# Excerpted passage:
※ ※ ※

Sadly, you can't trade food around in civ3.
 
You can sort of trade food around: build workers in high-food cities and then merge the workers into low-food cities. The low-food city will still need to have enough food supply to support the population added to it, but it does speed up growth immensely.

This tactic can be so powerful that it can border on exploitive.

-Sirp.
 
Originally posted by Hygro
well, by hills I assume you mean mountains (as hills don't support gems). What food giving terrain is there other than the hills? If its plains/grasslands, then irrigate it all, and the put railroads in it later for more irrigation. Or, you could pack you cities denser to work more squares.

Sadly, you can't trade food around in civ3.

Well, it was about 60/40 mountains and hills with only two plains to grow from. The city was already at max population so adding workers to it would just starve them to death :eek:
 
Yes - but you can add two workers per turn for example and only one will die. This will allow you to have a city that is as large as you want. I think the record is several thousand by Bamspeedy.

It is regarded as a banned exploit in competition games.

※ ※ ※

# Extracted entries:
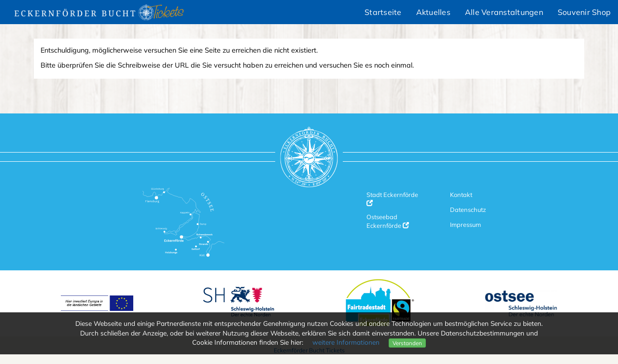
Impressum (465, 224)
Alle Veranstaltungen (504, 12)
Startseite (383, 12)
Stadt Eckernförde (392, 198)
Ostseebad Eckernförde (388, 221)
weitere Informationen (346, 342)
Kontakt (461, 195)
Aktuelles (433, 12)
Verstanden (407, 343)
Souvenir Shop (584, 12)
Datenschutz (468, 210)
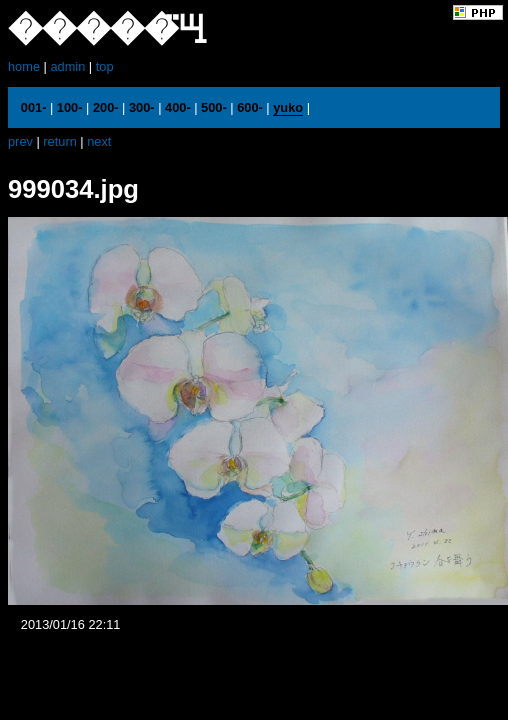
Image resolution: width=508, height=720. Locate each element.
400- (178, 107)
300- (142, 107)
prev (20, 141)
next (99, 141)
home (24, 66)
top (105, 66)
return (59, 141)
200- (106, 107)
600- (250, 107)
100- (70, 107)
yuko (288, 107)
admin (67, 66)
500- (214, 107)
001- (34, 107)
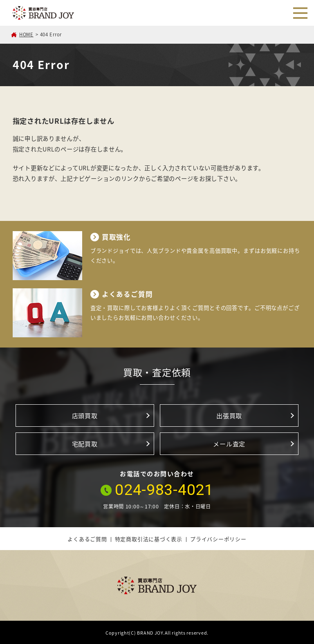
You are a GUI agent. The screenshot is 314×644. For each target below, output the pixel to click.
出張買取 (229, 415)
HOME (26, 34)
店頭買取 (85, 415)
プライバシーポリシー (218, 539)
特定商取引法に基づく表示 (148, 539)
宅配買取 (85, 443)
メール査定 (229, 443)
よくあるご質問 (87, 539)
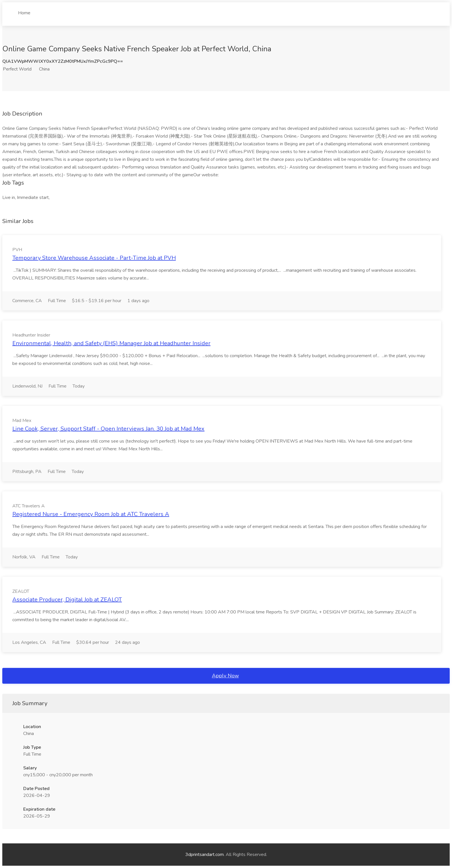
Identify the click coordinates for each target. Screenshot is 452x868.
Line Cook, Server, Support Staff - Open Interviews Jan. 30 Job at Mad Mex (109, 429)
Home (24, 10)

※ ※ ※

# Exercises:
1. Transcribe the Civ3 food-trading discussion between "You can sort" and "border on exploitive.", inclusive.
2. Carry the Civ3 food-trading discussion further, picking up after its final sentence.

# Answers to the tasks:
1.
You can sort of trade food around: build workers in high-food cities and then merge the workers into low-food cities. The low-food city will still need to have enough food supply to support the population added to it, but it does speed up growth immensely.

This tactic can be so powerful that it can border on exploitive.

2.
Adding workers into starving cities no longer works (they got rid of this in a patch), so no more size 9600+ cities! You could add as many workers per turn as you could build. Each city (except the super city) could produce a worker every other turn or few and join them into the super city. And this is the tactic that is banned in all competition games.

You can however add workers to a city just to speed up it's growth, like Sirp was stating. Cities that are high in food (or all those 1-shield high corrupt cities), can build workers to join into the high production (but low on food) cities, to get these cities to be powerhouses much quicker. Many players don't have much of a problem with this, but there are a few (mainly from the RBE crew) that think it is exploitive, since the AI would never do this, among other reasons.
 
Sailorstick-could you post a screenshot? Sometimes it is best to build a city on the border of the mountain range, so you have more grassland/plains to irrigate, so you can work more of the mountains (especially after railroads). If there is a big block of mountains, I build on both sides of it, so there is usually enough grassland/plains to irrigate to work most, if not all of the mountains. I almost never build directly smack dab in the middle of a mountain range, unless the mountain range is just too large to build cities around it (and colonies aren't feasible).
 
Yes - I slid together two ideas. You cant increase city size indefinitely any more but you can sustain an all mountain city at maximum size working every tile by adding workers each turn. I've seen some truly awesome production from an iron works city under those circumstances.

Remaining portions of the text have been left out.